No monster under my bed.

Nothing at all.

Focusing was difficult because all I wanted to do was sleep, and I found myself zoning out a lot during class.

Mam told me that the fog would soon wear off and I would go back to normal again, but I wasn’t sure what that looked like. Not when I couldn’t remember a point in time when I had been me.

The only time I truly felt anything was when I was with Hugh. He seemed to be the only person capable of kick-starting my emotions, and boy did they kick-start when he was around.

The me without chemicals, that was.

Exhausted by the time Thursday came around, I offered to hold the skipping rope for my friends at big lunch. I didn’t have the energy to engage further. Right now, holding the rope was the best I could do.

“Cinderella dressed in yellow went upstairs to kiss her fella, by mistake she kissed a snake, how many doctors will it take,”the girls around me all chanted, while I held one end of the jumprope and Marybeth held the other. Between us, Claire jumped over every loop like a superstar.“One, two, three, four, five, six, seven, eight, nine, ten…”

Claire was the best jumper at school, even better than the older girls, and I knew she could go all lunch break without missing a skip.

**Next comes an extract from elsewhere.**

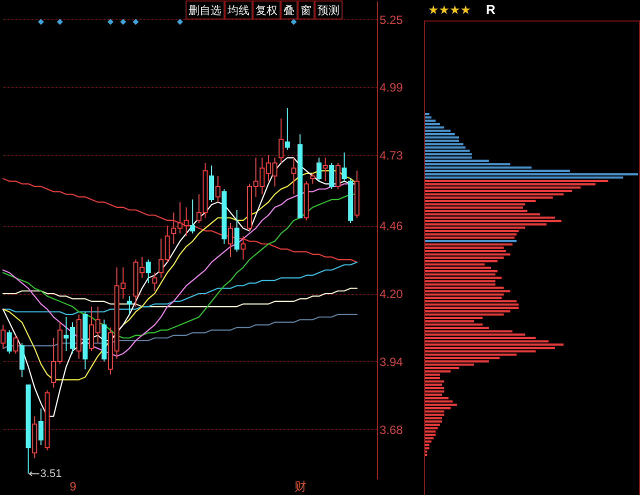 Image resolution: width=640 pixels, height=495 pixels. Describe the element at coordinates (51, 474) in the screenshot. I see `annotation: 3.51` at that location.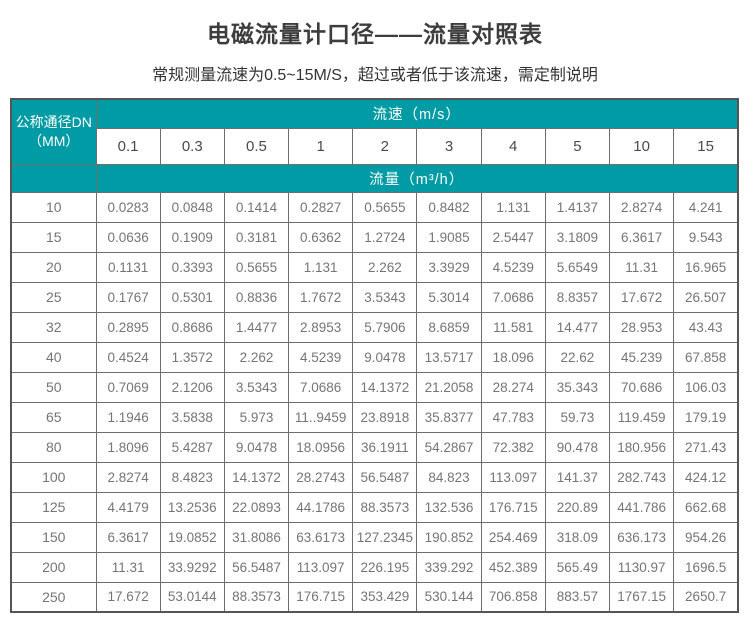  What do you see at coordinates (192, 297) in the screenshot?
I see `flow-value-cell: 0.5301` at bounding box center [192, 297].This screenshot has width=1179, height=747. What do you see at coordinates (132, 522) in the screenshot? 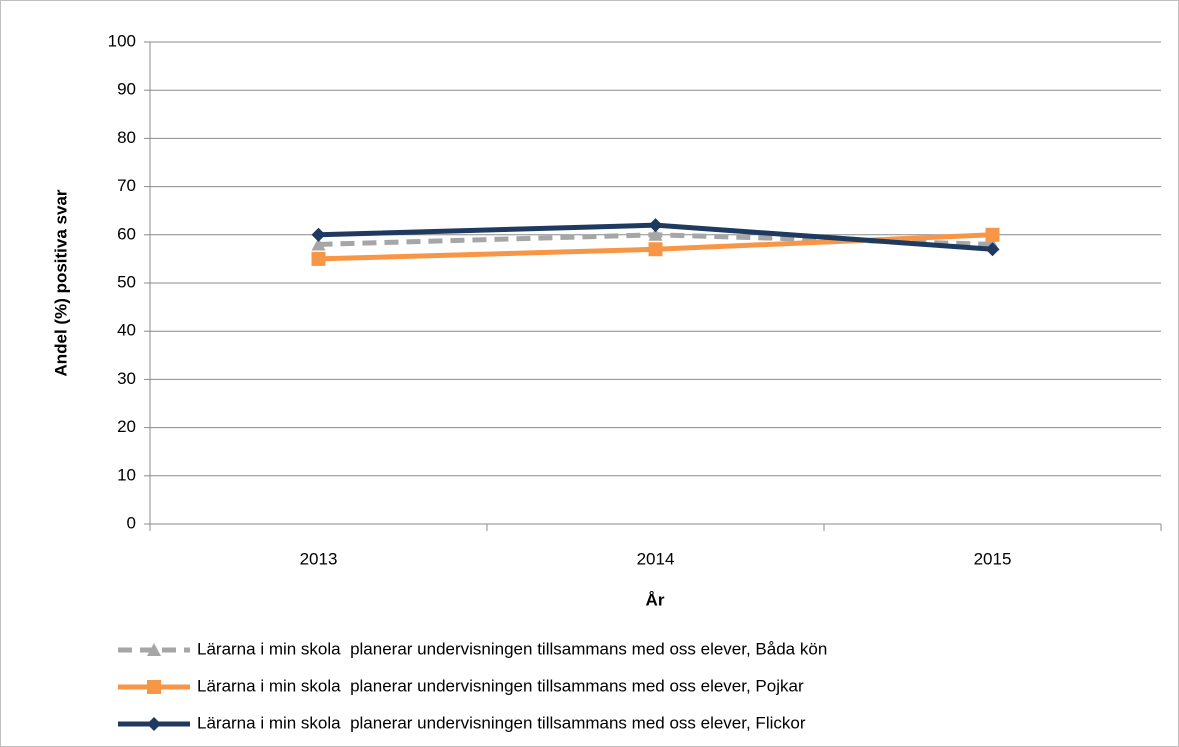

She reminded me of the bunny rabbit on the television commercial for batteries, except Claire didn’t need batteries to charge her up, just sunshine.

“England, Ireland, Scotland, Wales, inside, outside, puppy-dog tails!”another group chanted across the schoolyard, while two girls stretched the elastic with their legs and another jumped and weaved between it as fast as she could without touching the elastic.

They were loud.

Everyone was soloud.

Behind me, I could hear another game taking placing.

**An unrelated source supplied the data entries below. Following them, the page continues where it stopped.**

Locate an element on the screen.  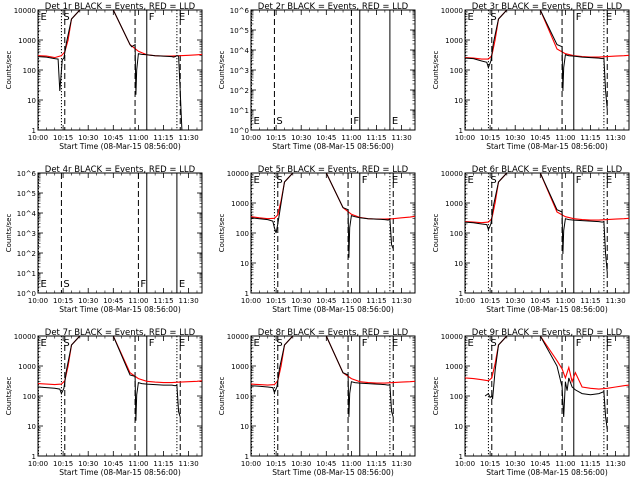
y-tick-label: 10^2 is located at coordinates (240, 91).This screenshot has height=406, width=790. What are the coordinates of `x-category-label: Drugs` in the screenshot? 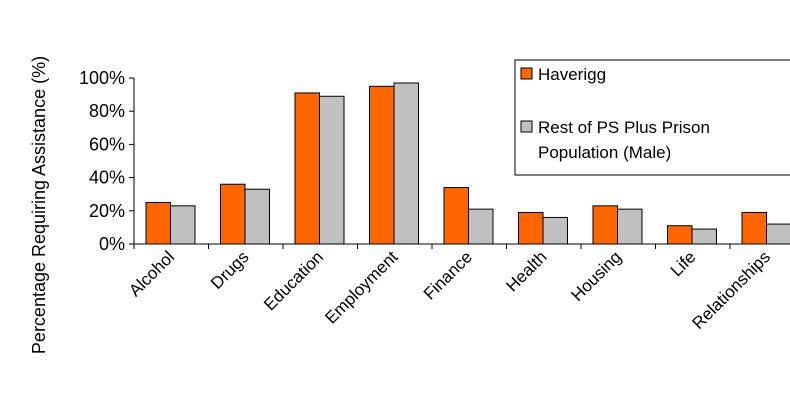 It's located at (230, 270). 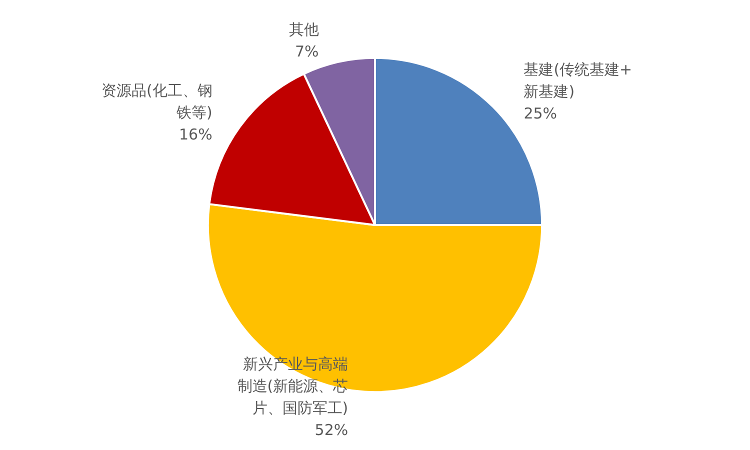 I want to click on data-label: 25%, so click(x=541, y=113).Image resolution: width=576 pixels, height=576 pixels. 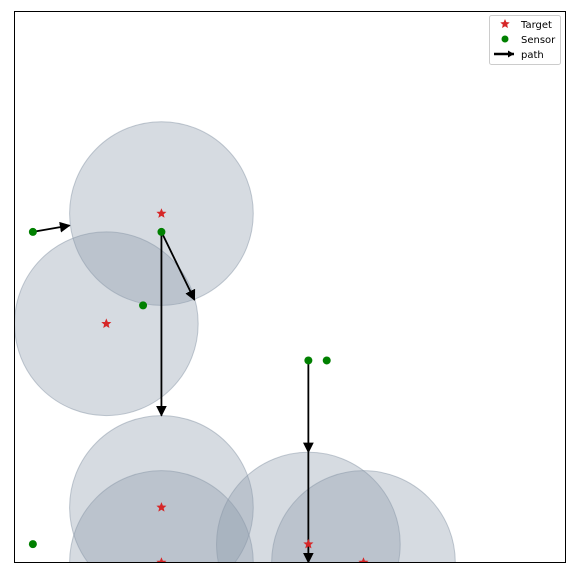 What do you see at coordinates (505, 24) in the screenshot?
I see `legend-target-marker` at bounding box center [505, 24].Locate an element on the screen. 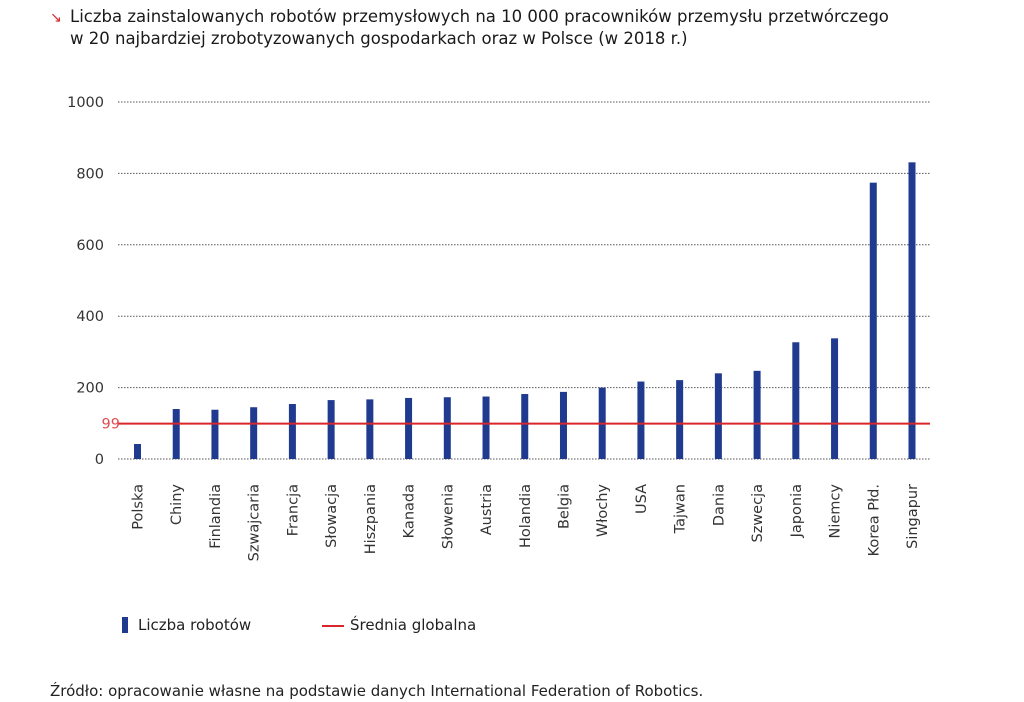 The width and height of the screenshot is (1024, 702). x-tick-label: Szwecja is located at coordinates (758, 513).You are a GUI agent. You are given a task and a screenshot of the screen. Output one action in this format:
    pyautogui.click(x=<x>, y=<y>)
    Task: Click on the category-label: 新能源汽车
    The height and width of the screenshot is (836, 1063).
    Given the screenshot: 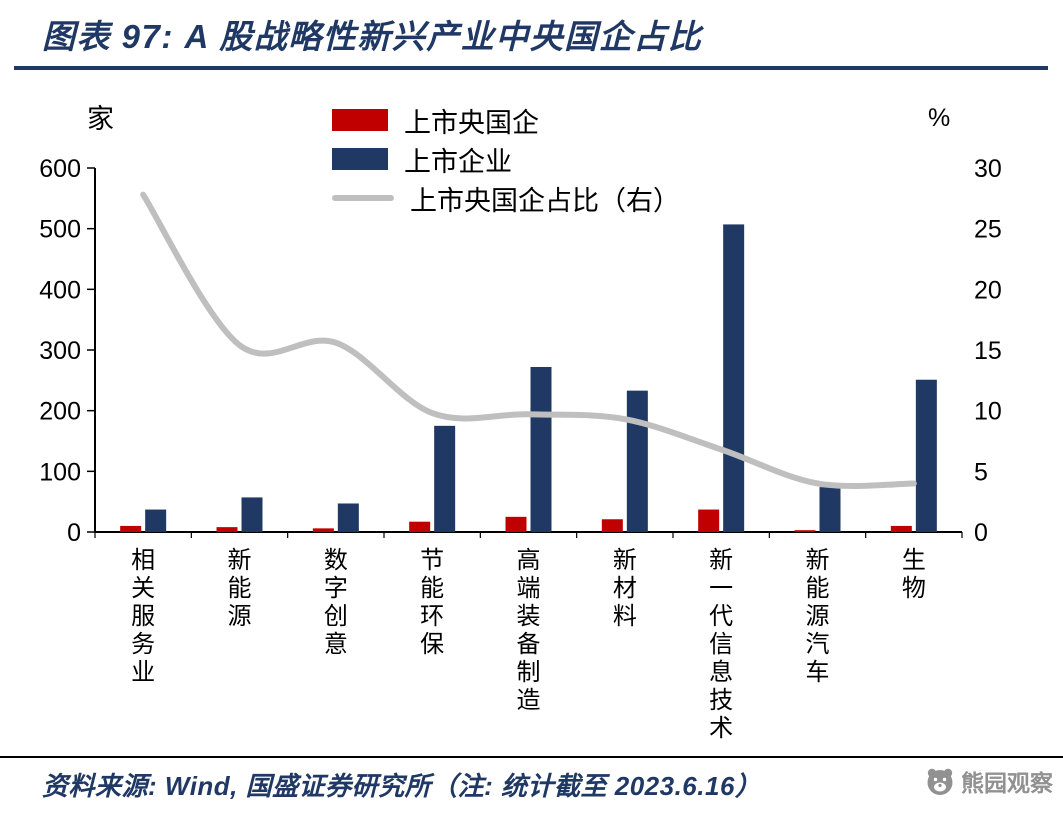 What is the action you would take?
    pyautogui.click(x=818, y=616)
    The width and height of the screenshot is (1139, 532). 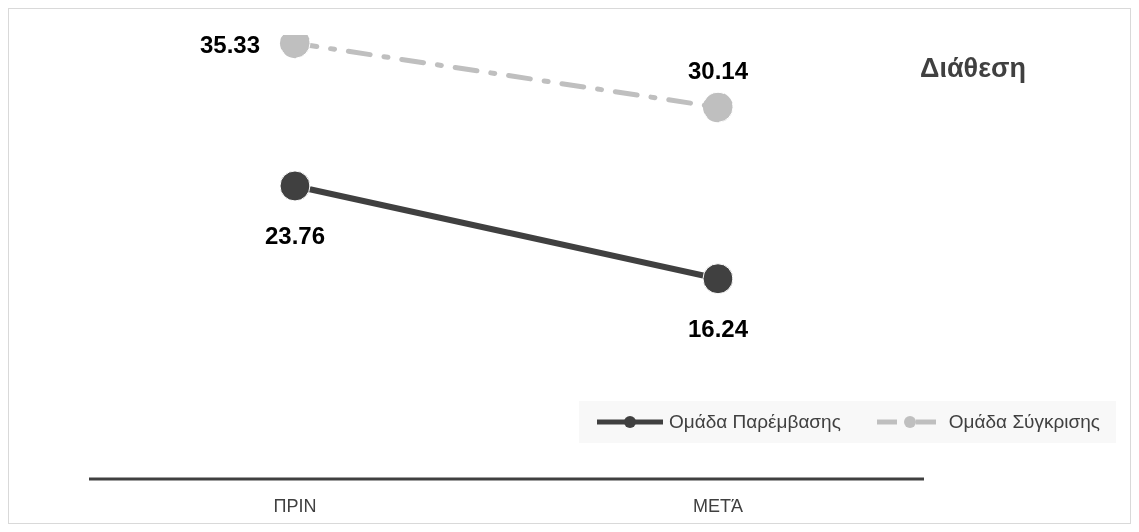 I want to click on chart-title: Διάθεση, so click(x=973, y=68).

“Orange balls, orange balls, here we go again, the last one to touch the ground has a boyfriend!”

Hands trembling, I closed my eyes and took a steadying breath.

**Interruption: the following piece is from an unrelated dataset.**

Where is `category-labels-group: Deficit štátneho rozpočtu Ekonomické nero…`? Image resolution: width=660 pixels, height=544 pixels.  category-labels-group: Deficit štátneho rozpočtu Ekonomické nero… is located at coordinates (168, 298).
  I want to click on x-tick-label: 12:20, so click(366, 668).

“A sailor went to sea, sea, sea, to see what he could see, see, see, but all that he could see, see, see was the bottom of the big blue sea, sea, sea.”

It was too much.

All of it.

“You’re messing up,” someone declared before snatching the rope out of my hand. “Move, Lizzie, I’ll swing the rope.”

Feeling overly stimulated, I backed away from the skipping rope, only to be intercepted by another girl from my class.

“Come on, Lizzie,” Cadence encouraged, holding her palms up expectantly. “Play the clapping game with me. You know the pattern.”